▸ **Directions**
Please list the Kalyanaka of Shreyansanatha that the text below on Sarnath Jain Tirth says are marked at Simhapuri, giving only their names.

▸ **Source document**
Jain temple in the state of Uttar Pradesh

Sarnath Jain Tirth, also called the Shreyanshnath Jain Pilgrimage, is a group of Jain temples in Sarnath. They are located near Dhamek Stupa. The principal surviving temple is a Digambara temple dedicated to Shreyansanatha, the eleventh Tirthankara. The present temple was constructed in 1824, although Jain pilgrimage traditions and textual references indicate a Jain presence at Sarnath considerably earlier.

==History==
Simhapuri, present-day Singhpuri village, is believed to be the birthplace of the Shreyansanatha, the 11th tirthankara. The place also marks four of five Kalyanaka (auspicious events) of Shreyansanatha: Chyavan (tirthankara enter's their mother's womb), Janm (birth), Diksha (renunciation) and Kevala Jnana (omniscience). The Archaeological Survey of India also identifies Sarnath as sacred to Jains because Shreyansanatha is traditionally associated with attaining asceticism and kevala jnana at the site. Mahavira also delivered sermons at Sarnath and Varanasi.

Jain association with Sarnath predates the construction of the present temple. A Jain pilgrimage text associated with Jinaprabha Suri refers to a Jain religious site in the vicinity of a Buddhist sanctuary called Dharmeksha, identified with the present Dhamek Stupa at Sarnath. This textual reference provides evidence that Sarnath continued to be known within Jain pilgrimage geography during the medieval period, long before construction of the present Digambara temple.

The ruins near a relatively new Digambara temple are of an ancient Jain temple erected by the Śvetāmbaras. The French traveller Louis Rousselet, who visited India in the 19th century, recorded the remains of the earlier Jain establishment near the modern temple.

▸ **Data for analysis**

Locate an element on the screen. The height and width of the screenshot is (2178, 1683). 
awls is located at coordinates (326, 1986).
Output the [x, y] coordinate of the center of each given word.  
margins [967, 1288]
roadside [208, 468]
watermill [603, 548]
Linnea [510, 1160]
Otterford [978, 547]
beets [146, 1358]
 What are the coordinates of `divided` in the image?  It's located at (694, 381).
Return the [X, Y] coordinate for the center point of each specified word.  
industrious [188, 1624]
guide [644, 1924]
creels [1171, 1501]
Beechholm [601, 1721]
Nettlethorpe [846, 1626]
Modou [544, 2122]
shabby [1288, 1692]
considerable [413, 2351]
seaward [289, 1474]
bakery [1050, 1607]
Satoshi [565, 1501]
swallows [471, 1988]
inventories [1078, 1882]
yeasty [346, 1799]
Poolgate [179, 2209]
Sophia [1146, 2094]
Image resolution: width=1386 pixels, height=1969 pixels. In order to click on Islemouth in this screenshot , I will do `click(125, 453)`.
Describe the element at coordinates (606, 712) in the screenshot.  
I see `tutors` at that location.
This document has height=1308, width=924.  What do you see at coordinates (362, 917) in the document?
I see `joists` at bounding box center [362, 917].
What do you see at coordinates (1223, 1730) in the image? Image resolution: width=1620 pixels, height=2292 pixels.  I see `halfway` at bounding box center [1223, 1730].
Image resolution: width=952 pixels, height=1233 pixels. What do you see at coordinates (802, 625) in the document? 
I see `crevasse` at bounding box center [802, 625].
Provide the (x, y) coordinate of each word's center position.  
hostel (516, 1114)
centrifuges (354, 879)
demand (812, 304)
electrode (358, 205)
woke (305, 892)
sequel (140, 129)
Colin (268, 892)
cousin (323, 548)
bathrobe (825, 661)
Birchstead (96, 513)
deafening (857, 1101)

▸ **Your solution**
Chyavan
Janm
Diksha
Kevala Jnana